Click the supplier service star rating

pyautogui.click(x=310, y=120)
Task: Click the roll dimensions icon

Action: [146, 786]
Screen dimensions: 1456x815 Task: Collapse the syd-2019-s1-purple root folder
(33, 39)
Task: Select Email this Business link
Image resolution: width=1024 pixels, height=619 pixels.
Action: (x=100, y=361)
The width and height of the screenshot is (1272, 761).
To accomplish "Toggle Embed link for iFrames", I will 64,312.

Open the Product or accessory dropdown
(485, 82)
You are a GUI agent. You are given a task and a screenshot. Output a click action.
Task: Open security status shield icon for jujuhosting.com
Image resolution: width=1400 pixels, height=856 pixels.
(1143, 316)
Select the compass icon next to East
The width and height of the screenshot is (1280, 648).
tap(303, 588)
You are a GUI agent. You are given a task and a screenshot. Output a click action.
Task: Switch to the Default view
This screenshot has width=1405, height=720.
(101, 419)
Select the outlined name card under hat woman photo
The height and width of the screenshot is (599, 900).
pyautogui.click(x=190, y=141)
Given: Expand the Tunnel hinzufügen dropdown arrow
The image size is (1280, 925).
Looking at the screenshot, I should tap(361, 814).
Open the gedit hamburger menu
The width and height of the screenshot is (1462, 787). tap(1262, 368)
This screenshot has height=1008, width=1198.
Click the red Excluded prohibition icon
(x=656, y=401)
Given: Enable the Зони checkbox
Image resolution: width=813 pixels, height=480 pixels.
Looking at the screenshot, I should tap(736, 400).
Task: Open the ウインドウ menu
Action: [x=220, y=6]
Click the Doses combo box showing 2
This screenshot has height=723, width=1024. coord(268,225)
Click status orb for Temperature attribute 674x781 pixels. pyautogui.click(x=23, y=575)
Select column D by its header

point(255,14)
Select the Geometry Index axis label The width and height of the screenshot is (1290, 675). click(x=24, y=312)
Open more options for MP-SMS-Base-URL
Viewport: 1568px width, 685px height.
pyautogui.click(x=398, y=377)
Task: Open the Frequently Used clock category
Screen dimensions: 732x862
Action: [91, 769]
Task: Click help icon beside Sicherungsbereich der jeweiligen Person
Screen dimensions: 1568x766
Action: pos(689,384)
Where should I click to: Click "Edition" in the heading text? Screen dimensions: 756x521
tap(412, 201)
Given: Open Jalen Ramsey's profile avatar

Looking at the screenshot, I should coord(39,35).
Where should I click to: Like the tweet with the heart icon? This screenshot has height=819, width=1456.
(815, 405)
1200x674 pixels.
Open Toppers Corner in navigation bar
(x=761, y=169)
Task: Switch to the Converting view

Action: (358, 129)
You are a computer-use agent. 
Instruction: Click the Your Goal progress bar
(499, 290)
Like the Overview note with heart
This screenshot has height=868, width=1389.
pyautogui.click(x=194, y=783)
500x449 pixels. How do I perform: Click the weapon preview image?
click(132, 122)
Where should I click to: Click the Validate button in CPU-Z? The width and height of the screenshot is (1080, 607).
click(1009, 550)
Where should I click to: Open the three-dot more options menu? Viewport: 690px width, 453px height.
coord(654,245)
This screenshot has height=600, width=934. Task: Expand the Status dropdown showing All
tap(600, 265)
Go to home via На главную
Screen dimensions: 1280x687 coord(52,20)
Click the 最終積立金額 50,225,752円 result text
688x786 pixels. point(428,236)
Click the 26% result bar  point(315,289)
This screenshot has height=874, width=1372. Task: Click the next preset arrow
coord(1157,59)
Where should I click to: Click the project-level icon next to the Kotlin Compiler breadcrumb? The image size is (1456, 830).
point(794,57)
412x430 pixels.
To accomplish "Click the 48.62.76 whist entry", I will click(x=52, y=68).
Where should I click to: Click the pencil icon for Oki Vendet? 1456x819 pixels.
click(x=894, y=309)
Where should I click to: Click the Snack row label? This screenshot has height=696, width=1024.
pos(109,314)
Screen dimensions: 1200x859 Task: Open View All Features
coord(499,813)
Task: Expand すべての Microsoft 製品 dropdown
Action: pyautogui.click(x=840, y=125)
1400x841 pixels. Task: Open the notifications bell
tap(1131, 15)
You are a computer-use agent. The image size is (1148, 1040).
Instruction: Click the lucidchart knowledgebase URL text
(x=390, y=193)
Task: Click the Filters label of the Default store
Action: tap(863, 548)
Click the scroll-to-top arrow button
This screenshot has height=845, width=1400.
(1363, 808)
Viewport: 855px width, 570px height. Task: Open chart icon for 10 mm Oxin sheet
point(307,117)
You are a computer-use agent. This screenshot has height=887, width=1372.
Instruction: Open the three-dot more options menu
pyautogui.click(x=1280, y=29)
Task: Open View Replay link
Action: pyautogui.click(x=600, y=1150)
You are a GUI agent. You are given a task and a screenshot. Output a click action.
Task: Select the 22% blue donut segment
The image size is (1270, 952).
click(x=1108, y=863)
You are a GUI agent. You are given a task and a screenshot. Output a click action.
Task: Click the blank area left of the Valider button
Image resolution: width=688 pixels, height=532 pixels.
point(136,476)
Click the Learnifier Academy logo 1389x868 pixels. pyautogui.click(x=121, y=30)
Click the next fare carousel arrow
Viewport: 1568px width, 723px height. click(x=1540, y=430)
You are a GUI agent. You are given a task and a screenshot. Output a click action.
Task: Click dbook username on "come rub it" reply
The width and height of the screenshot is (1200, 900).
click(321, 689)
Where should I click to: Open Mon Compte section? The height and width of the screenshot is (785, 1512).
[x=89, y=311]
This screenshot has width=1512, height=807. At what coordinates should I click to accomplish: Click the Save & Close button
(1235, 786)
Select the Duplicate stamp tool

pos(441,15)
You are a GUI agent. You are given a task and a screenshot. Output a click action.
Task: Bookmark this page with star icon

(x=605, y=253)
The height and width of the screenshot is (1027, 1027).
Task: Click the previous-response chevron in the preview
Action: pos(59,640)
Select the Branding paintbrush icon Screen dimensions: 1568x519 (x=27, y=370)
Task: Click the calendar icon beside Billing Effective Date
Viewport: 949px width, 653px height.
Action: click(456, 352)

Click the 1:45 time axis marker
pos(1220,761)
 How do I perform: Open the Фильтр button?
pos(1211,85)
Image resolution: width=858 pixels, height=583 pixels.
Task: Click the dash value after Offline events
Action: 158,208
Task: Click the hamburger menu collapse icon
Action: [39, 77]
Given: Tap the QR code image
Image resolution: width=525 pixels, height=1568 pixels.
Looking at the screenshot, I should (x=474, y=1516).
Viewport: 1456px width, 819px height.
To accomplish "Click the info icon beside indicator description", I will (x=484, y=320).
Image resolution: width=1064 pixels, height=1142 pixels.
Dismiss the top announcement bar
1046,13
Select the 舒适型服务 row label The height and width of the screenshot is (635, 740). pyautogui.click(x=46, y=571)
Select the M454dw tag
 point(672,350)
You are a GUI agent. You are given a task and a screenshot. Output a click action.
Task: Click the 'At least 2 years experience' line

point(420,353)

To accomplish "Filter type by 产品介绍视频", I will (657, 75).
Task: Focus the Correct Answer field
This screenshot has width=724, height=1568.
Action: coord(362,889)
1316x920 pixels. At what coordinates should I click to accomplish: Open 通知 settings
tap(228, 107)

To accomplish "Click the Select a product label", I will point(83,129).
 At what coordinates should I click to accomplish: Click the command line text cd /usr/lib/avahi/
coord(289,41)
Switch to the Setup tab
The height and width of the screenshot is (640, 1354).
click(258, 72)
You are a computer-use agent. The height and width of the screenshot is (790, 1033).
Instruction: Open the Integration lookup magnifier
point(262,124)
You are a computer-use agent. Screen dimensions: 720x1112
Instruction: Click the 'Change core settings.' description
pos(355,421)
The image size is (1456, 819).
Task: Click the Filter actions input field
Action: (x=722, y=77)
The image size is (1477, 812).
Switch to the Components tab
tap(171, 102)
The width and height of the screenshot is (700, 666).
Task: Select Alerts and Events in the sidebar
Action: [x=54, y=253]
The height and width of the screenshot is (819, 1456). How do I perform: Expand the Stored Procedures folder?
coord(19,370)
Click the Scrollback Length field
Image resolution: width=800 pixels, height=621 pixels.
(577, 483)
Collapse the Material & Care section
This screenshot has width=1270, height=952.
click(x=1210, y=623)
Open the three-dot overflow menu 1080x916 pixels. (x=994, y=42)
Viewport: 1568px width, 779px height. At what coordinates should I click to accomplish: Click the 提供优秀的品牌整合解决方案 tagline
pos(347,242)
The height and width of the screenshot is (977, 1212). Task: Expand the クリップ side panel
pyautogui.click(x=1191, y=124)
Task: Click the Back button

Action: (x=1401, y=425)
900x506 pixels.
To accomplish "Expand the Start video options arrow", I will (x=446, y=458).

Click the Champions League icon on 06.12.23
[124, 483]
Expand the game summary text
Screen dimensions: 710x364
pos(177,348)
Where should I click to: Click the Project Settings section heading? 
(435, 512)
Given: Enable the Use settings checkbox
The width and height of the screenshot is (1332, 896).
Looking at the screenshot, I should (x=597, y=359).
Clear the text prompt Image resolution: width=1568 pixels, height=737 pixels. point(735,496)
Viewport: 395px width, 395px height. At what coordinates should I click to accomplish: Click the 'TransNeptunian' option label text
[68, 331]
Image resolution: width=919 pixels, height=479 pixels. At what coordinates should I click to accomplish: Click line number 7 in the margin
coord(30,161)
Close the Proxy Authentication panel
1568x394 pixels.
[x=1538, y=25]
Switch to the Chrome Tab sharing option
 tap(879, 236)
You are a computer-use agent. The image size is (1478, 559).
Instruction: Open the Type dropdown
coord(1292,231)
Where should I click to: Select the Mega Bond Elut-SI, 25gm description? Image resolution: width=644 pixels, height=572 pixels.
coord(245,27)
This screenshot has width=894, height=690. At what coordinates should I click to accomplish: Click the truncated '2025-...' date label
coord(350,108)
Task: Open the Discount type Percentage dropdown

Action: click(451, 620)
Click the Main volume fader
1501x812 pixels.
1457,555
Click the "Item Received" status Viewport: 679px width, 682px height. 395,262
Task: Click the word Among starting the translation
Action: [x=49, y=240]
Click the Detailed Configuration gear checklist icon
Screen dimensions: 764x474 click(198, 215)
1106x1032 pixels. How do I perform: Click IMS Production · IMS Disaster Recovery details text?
========
Could you copy the items from the line containing "This screenshot has width=894, height=690." through the end of the items, swapping "dropdown" for "drop-down menu" and leaving everything else unchanged?

This screenshot has width=894, height=690. At what coordinates should I click to accomplish: Click the truncated '2025-...' date label
coord(350,108)
Task: Open the Discount type Percentage drop-down menu

Action: click(451, 620)
Click the Main volume fader
1501x812 pixels.
1457,555
Click the "Item Received" status Viewport: 679px width, 682px height. 395,262
Task: Click the word Among starting the translation
Action: [x=49, y=240]
Click the Detailed Configuration gear checklist icon
Screen dimensions: 764x474 click(198, 215)
1106x1032 pixels. How do I perform: Click IMS Production · IMS Disaster Recovery details text?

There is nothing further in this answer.